Le baptême de Jésus est un évènement bouleversant de l’évangile. Saint Mathieu nous raconte que, parmi la foule venue à Jean au bord du Jourdain, se tient Jésus, le Fils bien-aimé du Père. Lui, le Saint de Dieu, se mêle aux pécheurs, entre dans les eaux comme l’un d’eux. À cet instant précis, tout bascule : le ciel s’ouvre, l’Esprit descend comme une colombe et une voix proclame : « Tu es mon Fils bien-aimé ; en toi je trouve ma joie. » Ce moment d’humilité devient une théophanie, une révélation du Dieu trinitaire.
Jésus n’avait pas besoin d’être purifié ; c’est lui qui purifie. Mais en acceptant de plonger dans les eaux du Jourdain, il rejoint pleinement notre humanité blessée. Ce geste inaugure sa mission : venir non pour être servi, mais pour servir, pour partager en tout la condition des hommes et la conduire vers le Père. Déjà, il se fait solidaire des pécheurs ; déjà, il prend sur lui le poids du monde. Le baptême est son premier pas vers la croix, mais aussi le premier signe d’un amour plus grand que nos fautes.

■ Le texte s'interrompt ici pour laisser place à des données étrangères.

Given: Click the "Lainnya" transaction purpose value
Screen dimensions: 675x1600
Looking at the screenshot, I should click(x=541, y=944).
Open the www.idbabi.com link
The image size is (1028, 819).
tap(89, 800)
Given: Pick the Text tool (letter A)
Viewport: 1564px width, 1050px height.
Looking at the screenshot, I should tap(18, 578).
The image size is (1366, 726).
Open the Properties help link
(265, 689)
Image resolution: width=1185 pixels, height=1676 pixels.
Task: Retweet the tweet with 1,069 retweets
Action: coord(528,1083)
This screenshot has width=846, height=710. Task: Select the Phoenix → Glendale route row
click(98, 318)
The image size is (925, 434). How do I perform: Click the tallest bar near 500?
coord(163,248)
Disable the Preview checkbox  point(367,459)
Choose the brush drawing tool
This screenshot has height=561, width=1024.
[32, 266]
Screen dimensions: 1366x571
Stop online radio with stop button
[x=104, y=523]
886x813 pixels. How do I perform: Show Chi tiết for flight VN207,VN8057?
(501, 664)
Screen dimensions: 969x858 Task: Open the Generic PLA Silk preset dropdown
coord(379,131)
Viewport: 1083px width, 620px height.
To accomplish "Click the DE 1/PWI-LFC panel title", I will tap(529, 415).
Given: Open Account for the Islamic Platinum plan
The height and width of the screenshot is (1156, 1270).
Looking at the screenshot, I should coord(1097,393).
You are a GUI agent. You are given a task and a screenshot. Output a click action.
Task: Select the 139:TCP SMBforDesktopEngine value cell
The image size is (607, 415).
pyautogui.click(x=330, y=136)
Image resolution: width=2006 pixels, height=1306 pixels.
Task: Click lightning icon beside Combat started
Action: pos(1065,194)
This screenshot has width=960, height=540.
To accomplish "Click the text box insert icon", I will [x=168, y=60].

L’Esprit qui descend sur lui consacre sa mission. Ce même Esprit nous est donné à notre baptême. Nous aussi, nous avons entendu cette parole silencieuse : « Tu es mon enfant bien-aimé. » C’est pourquoi la fête du Baptême du Seigneur vient chaque année réveiller notre identité profonde. Être baptisé, ce n’est pas qu’appartenir à une institution, c’est vivre de cette relation d’amour qui nous fait fils et filles de Dieu.
Cette fête nous rappelle que le baptême ne nous relie pas seulement à Dieu, mais aussi les uns aux autres. En entrant dans l’eau, nous devenons membres d’une même famille, porteurs d’une même espérance. L’Église n’est pas une addition d’individus, mais un peuple façonné par l’Esprit Saint, appelé à refléter le visage du Christ. En étant baptisé, nous apprenons à vivre en frères, à nous soutenir, à pardonner… Chacun de nous est un maillon de cette chaîne vivante qu’est le Corps du Christ.
En contemplant Jésus au Jourdain, nous entendons un appel : redécouvrir notre baptême comme une source vivante. Dieu a mis en nous son sceau et attend que nous rayonnions dans le monde, le portant à tous. L’Esprit nous renouvelle et nous donne la joie d’être aimés et envoyés. Car le baptême n’est pas un souvenir, c’est un commencement qui dure toujours.